2025-09-06Lakshmi Varanasi2 minutes read
AI
OpenAI
Machine Learning

The Persistent Problem of AI Hallucinations

Researchers from OpenAI believe they have pinpointed a major reason behind one of the most significant challenges in artificial intelligence: model hallucinations.

A hallucination is when a large language model (LLM) confidently presents incorrect information as if it were a fact. This issue is widespread and known to plague the most popular LLMs, affecting even advanced models like OpenAI's GPT-5 and Anthropic's Claude.

Why Faking It Is A Feature Not A Bug

In a paper released on Thursday, OpenAI researchers revealed their key finding: LLMs hallucinate because their training methods inadvertently encourage guessing over admitting a lack of knowledge.

Essentially, the models are trained to be excellent test-takers. On a typical exam, guessing when you're unsure can improve your overall score. The paper notes, "Hallucinations persist due to the way most evaluations are graded — language models are optimized to be good test-takers, and guessing when uncertain improves test performance."

This means that large language models operate in a constant "test-taking mode," treating every query as a question with a binary right or wrong answer. This approach doesn't align with the real world, where uncertainty and nuance are common.

As the researchers put it, "Humans learn the value of expressing uncertainty outside of school, in the school of hard knocks. On the other hand, language models are primarily evaluated using exams that penalize uncertainty."

A Path Forward By Changing The Scorecard

The good news is that this problem has a potential solution. The OpenAI team suggests that the fix lies in redesigning the evaluation metrics used to train and test these models.

The core issue, they argue, is that "the abundance of evaluations that are not aligned." To solve this, "The numerous primary evaluations must be adjusted to stop penalizing abstentions when uncertain."

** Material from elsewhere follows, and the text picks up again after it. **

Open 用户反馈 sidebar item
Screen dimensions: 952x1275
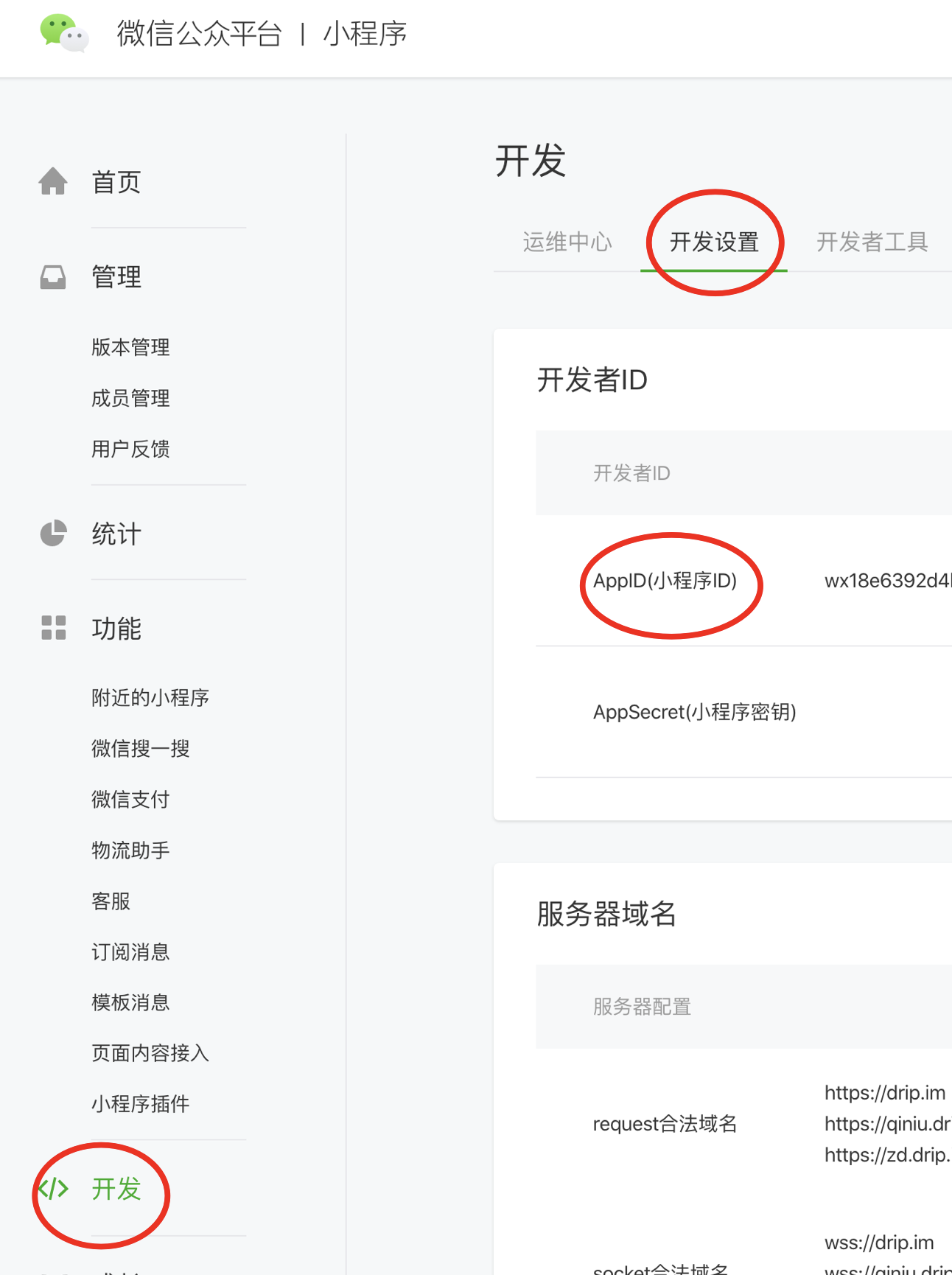(x=130, y=449)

In a blog post accompanying the paper, OpenAI clarified what this change would look like: "The widely used, accuracy-based evals need to be updated so that their scoring discourages guessing. If the main scoreboards keep rewarding lucky guesses, models will keep learning to guess." By changing the rules of the game, we can train AI to be more honest about what it doesn't know, leading to more reliable and trustworthy models.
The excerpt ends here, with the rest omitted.